▶ [DATA SHOWN]
· · ·
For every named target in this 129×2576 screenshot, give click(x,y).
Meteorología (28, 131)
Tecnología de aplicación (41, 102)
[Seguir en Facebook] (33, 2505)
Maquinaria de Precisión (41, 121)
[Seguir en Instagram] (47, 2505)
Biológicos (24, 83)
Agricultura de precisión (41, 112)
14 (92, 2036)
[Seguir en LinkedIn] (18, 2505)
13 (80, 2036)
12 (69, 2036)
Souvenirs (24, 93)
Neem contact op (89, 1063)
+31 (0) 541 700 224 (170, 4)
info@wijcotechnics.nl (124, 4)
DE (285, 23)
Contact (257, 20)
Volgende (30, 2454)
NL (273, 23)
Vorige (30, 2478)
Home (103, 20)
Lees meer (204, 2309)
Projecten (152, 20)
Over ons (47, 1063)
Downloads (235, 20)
· · ·
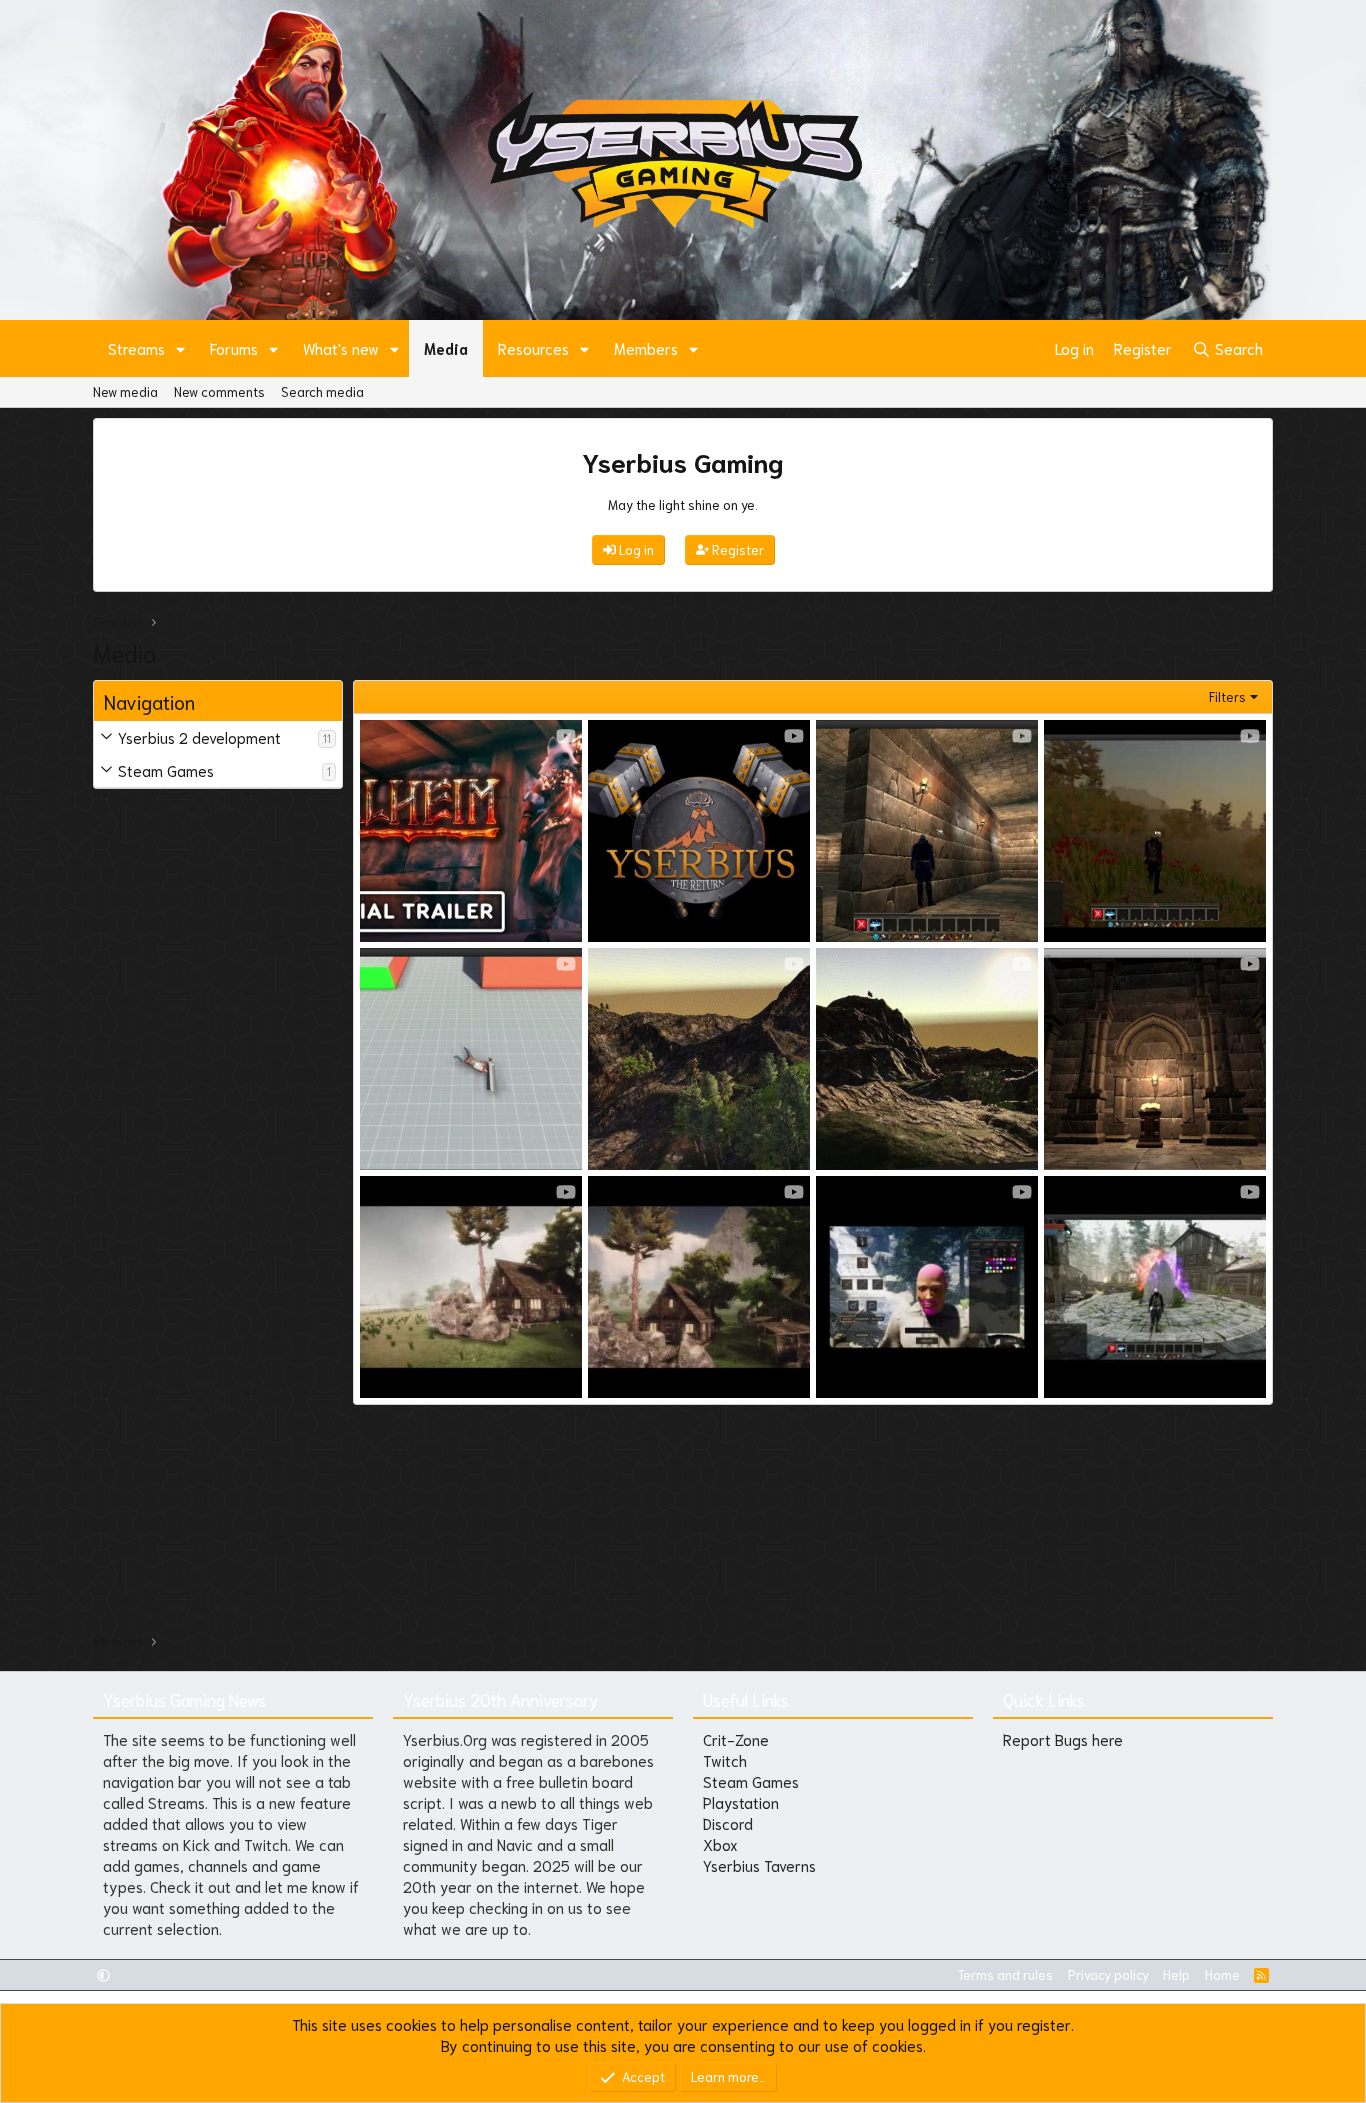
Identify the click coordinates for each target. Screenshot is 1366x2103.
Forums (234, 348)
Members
· · ·
▶ [WHAT IS EXPECTED] Rescale the material above, everything from the line containing "224 (170, 4)" down to the line containing "Over ons (47, 1063)", both ends included, and give only those lines. Reproduce each line in full with its wording unchanged, but multiply every coordinate in the answers by 1.2 and round to whole numbers, with halves rounded up.

▶ [RESPONSE TO THE TASK]
+31 (0) 541 700 224 (204, 5)
info@wijcotechnics.nl (149, 5)
DE (342, 28)
Contact (308, 24)
Volgende (36, 2945)
NL (328, 28)
Vorige (36, 2974)
Home (124, 24)
Lees meer (245, 2771)
Projecten (182, 24)
Over ons (56, 1276)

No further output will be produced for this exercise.